LABOUR is targeting major resources on just three constituencies in Scotland, party sources have indicated, suggesting Jeremy Corbyn’s campaign for power will have to rely on winning seats from the Conservatives in England.

And the Tories are planning a direct strategy against Angus Robertson, the SNP’s deputy leader, one of a number of Nationalists they hope to oust on June 8.

Senior party insiders have revealed that Scottish Labour will concentrate its limited resources on seats it feels it has a realistic chance of winning back; many of those it lost to the SNP two years ago now have majorities of around 10,000 or more.

Consequently, Scottish Labour will be centre its campaign on just three constituencies:

* Edinburgh South, where in 2015 Ian Murray was the only Labour survivor against the Nationalist landslide which saw the party ship 40 of its 41 Westminster seats

* East Renfrewshire, Jim Murphy’s old seat, where the SNP’s Kirsten Oswald has a majority of 3,718 and where the Labour candidate this week was announced as Blair MacDougall, the former Better Together chief, and

* East Lothian, where Nationalist MP George Kerevan has a majority of 6,083 over Labour.

One party insider explained: “We know we’re facing an uphill battle in Scotland and there is no point in wasting resources, so we have to focus them on those seats where we have a realistic chance of winning.”

The latest UKwide YouGov poll, undertaken this week, shows Mr Corbyn’s Labour Party gaining some ground but remaining 16 points behind Theresa May’s Conservatives.

The pollster placed the Tories down three on 45 per cent, Labour up four on 29, the Liberal Democrats down two on 10 and Ukip up two on seven.

Electoral Calculus, the political forecasting website, has predicted Labour will experience a complete wipe-out in Scotland with the SNP winning 46 seats, down 10 on 2015, the Tories winning 11, up 10, and the Liberal Democrats securing two, up one.

Given a poll this week suggested the Conservatives would be the largest party ahead of Labour in Wales, if Mr Corbyn’s party does not bounce back in Scotland, then it looks likely he will have to rely on gaining power by convincing swathes of Tory and Liberal Democrat voters in England to switch to his party.

Earlier this week, a spokesman for the Labour leader emphasised the volatility of UK politics and polling, stressing how during the campaign when his party’s message would be “less mediated” the party leadership was confident support for Labour would grow.

But he also acknowledged: “We have the fight of our lives on our hands.”

This appears nowhere more so than in Scotland, where Labour has just one MP, faces more humiliation in next week’s local elections, possibly losing its former heartland of Glasgow to the SNP, and this year has been polling around 15 per cent behind the Tories on 28 and the SNP on 45.

Meanwhile, evidence that Scottish Tory confidence is rising - one poll last weekend suggested Ruth Davidson’s party would win 33 per cent of the vote, gaining a dozen seats – is that Conservatives in Scotland have their sights on the Moray seat of Angus Robertson, who leads the SNP at Westminster.

He has a majority of 9,065 but the local authority area had, at 49.9 per cent, the highest Leave vote in Scotland in last June’s referendum and where, in the 2014 independence poll, 57.6 per cent of people voted No.

One Tory source said: “We believe we can put him under a great deal of pressure.
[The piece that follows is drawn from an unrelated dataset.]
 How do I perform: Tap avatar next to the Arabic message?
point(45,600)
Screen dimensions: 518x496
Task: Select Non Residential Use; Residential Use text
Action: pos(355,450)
He cannot hide from EU questions his party has been trying to dodge - do they want to be in the EU, in EFTA, have a referendum, etc, etc – in an area with such a strong Leave vote.”

However, Mr Robertson hit back, making clear he was “looking forward” to defeating his Conservative opponent - for the third time in a row.

Last night in Leeds, another traditional Labour city, the Prime Minister sought to portray the election as a presidential contest, telling activists: “It may say Labour on the ballot but it’s Jeremy Corbyn that gets the vote.

“There are only two people who can possibly be Prime Minister on June 9; only two people who can possibly represent Britain in Europe. The choice is between five years of strong and stable leadership with me as Prime Minister or a coalition of chaos with Jeremy Corbyn at the helm, a weak leader negotiating Brexit and higher taxes, debt and waste.”

Her remarks follow the highly personal attack on the Labour leader by Boris Johnson, the Foreign Secretary, who branded him a “mutton-headed old mugwump,” who would be a threat to national security.

Mr Corbyn, on the stump in Essex, promoting Labour’s policy to build one million new homes in England, denounced Mr Johnson’s swipe, noting: “We're eight days into the election campaign and the Tories have been reduced to personal name-calling. I've never been involved in that and never will be.”